この地域に付けられた、“華王の庭園(かおうのにわ)”という異名にふさわしく街道の脇に咲き誇る花々も、眠りに就こうとしていた。
夜になってしまえば、単独行の旅人を捕まえるのは困難だ。
何とか日が沈む前に、あの人に追い付く必要があった。
あの人――“ピアッサー”・レイフォルスは、彼女とその恋人にとって恩人である。
生ける石像を生涯見守るという運命から開放してくれたのだ。
きちんと礼をしなければならないところだが、その恩人はいつの間にか村を出てしまったという。
感謝の言葉も告げられず、何のもてなしもせずに、二人で幸せに暮らすことなどできない。
たまたまその姿を見かけたという者から話を聞き、行く先に見当をつけて後を追ったミシェルなのだった。
全速力で、ミシェルは山脈に続く道を駆けてゆく。
何しろ余裕が無かったのでシスター服のままだったが、とうにベールは道の左右に広がる草の海のどこかに飛んで行ってしまい、短く切り揃えた金髪があらわになっていた。
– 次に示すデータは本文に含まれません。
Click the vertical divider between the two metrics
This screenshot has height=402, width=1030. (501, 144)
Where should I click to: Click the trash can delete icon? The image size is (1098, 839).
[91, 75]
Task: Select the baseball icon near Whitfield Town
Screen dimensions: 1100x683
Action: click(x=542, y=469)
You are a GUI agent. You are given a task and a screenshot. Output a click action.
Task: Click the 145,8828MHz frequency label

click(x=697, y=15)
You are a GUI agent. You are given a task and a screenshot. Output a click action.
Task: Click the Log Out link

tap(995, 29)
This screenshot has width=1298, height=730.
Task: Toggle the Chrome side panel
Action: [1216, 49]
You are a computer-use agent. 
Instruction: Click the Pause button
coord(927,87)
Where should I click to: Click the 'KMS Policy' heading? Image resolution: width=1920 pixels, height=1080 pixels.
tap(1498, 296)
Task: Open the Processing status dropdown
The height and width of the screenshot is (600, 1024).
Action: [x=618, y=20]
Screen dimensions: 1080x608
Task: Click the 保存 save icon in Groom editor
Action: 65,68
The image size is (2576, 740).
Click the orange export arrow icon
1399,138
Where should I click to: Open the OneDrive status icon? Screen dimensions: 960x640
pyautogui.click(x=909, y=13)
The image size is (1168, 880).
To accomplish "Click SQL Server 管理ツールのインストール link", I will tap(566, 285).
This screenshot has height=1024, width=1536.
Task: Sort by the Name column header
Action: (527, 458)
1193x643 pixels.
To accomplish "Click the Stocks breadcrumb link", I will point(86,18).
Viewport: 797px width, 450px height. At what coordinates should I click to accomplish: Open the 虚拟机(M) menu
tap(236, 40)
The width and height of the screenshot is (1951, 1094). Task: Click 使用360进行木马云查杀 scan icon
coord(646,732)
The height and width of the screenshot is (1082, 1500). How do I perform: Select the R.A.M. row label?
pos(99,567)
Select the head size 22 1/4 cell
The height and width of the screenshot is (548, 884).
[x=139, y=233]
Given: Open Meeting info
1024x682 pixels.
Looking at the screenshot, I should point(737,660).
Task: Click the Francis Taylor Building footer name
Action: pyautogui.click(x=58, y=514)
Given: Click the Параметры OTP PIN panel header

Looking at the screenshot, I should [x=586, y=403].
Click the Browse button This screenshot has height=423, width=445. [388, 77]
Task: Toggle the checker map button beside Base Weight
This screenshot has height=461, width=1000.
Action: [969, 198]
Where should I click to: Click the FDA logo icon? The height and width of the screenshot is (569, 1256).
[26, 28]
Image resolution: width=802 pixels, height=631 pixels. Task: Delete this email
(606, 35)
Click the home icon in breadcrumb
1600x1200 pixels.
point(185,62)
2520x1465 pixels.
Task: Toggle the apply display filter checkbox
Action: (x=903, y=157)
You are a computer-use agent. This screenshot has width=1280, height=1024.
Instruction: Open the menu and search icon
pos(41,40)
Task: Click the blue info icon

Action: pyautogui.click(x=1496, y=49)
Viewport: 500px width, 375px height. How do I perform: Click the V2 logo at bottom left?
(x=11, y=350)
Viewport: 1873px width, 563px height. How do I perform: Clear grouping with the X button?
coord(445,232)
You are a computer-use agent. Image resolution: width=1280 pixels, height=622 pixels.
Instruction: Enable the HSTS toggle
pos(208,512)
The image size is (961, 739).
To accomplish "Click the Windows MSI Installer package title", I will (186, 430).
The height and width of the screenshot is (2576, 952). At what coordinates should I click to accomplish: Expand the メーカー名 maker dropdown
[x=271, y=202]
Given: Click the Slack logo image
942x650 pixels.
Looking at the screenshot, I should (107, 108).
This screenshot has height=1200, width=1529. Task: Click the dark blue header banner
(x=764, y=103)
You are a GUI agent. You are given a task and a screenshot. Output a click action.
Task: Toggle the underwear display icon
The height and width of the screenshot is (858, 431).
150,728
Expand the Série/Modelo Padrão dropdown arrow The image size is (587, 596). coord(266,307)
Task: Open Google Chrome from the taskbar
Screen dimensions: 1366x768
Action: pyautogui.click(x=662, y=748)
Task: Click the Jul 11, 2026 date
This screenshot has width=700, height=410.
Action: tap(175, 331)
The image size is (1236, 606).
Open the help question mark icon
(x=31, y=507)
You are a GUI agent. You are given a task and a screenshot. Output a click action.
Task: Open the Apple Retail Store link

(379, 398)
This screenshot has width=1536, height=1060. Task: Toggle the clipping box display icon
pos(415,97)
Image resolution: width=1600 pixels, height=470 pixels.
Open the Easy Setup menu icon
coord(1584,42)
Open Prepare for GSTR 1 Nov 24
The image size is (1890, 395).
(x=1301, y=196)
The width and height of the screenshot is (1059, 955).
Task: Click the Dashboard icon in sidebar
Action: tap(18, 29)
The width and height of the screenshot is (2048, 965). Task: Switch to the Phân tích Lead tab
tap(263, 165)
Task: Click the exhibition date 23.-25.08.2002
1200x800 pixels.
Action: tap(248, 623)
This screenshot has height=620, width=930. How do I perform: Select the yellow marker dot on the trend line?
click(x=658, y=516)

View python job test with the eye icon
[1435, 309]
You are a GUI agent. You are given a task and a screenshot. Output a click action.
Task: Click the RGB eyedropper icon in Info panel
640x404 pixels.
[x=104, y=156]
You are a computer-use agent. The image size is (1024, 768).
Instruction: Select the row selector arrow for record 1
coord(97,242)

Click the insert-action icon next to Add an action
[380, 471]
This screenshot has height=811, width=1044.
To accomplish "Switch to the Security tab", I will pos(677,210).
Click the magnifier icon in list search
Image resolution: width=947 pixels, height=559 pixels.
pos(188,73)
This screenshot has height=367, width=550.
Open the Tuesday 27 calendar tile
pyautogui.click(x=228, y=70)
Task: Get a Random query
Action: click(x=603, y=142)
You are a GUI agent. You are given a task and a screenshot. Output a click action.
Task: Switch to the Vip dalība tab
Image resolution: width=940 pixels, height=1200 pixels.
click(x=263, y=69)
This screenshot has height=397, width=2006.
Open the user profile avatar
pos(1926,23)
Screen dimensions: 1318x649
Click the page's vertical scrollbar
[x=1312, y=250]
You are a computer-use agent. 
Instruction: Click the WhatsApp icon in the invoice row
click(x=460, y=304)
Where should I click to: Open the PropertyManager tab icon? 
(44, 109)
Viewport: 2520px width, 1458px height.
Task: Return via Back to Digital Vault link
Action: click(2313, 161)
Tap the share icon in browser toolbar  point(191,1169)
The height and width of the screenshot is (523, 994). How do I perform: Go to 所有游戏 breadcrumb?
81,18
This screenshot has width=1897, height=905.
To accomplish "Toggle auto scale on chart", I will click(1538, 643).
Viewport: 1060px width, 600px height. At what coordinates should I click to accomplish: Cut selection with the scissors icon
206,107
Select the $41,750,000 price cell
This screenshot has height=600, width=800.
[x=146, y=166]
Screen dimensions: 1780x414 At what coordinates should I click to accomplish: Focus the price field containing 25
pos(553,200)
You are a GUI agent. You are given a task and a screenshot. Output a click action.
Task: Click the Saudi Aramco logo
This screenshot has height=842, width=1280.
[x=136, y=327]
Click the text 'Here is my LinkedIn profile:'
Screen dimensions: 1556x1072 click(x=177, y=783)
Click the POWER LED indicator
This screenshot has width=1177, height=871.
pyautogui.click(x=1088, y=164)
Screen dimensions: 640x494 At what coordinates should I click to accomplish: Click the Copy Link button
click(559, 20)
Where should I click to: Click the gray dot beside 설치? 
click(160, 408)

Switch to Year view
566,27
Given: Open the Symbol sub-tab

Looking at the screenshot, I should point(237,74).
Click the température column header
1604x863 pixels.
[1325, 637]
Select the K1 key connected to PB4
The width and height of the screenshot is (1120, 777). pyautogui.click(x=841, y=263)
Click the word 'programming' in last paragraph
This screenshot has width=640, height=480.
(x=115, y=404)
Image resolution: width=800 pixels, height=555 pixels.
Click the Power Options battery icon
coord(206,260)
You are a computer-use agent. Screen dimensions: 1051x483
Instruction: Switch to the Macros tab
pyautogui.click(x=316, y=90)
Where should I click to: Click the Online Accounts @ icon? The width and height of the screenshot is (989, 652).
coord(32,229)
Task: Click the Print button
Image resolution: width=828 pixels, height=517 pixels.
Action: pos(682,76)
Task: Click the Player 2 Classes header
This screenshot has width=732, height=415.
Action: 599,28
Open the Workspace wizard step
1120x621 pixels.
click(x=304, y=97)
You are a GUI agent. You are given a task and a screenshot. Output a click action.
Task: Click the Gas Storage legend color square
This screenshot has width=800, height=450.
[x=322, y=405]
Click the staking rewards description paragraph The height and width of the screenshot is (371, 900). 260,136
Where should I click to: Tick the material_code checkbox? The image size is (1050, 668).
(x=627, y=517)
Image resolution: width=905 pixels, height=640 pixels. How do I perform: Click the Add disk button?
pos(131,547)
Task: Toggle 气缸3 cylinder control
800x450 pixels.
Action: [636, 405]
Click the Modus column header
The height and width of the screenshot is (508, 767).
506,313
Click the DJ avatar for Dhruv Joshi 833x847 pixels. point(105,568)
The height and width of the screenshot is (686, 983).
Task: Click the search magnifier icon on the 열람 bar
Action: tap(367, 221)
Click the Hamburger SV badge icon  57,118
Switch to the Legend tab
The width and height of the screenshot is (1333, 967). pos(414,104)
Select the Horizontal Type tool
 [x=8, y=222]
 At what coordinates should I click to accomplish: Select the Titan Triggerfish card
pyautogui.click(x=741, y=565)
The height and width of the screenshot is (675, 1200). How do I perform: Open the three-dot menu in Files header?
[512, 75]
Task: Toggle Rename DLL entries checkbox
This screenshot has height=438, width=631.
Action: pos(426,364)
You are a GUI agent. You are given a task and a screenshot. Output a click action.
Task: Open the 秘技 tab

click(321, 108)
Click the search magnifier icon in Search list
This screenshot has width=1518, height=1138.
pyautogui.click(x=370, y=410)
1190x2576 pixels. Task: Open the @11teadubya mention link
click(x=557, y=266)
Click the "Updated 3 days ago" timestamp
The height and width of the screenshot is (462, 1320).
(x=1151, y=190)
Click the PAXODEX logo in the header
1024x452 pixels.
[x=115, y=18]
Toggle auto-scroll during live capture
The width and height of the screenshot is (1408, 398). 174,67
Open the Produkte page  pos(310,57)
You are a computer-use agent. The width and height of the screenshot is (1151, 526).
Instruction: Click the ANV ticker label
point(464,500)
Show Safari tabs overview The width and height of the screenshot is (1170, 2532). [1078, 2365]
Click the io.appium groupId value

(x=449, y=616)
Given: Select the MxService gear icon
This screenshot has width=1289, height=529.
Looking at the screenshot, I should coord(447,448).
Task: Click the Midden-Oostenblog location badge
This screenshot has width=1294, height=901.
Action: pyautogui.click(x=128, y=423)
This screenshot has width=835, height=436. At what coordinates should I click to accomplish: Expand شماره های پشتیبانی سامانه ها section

走りにくいのでスカートの裾をいささかはしたなく持ち上げていたが、闇が迫る田舎道で誰が見ているはずもない。
そう思っていたのだが、俄に見物人が現れた。
正確には、男が三人道を塞ぐように立っており、そこにミシェルが行き着いた形であった。
「よう、シスター。急いでいるところ悪いが、ここは通行止めだぜ」
立ち止まるミシェルに、男達の一人が告げた。
彼らは一様に革の上に所々金属の板を貼り付けた防具を着込み、腰には剣を下げていた。
顔を覆わんばかりに伸びた髭、油染み、乱れた頭髪、そしてミシェルを見る下卑た目付き。
山賊どもに間違いなかった。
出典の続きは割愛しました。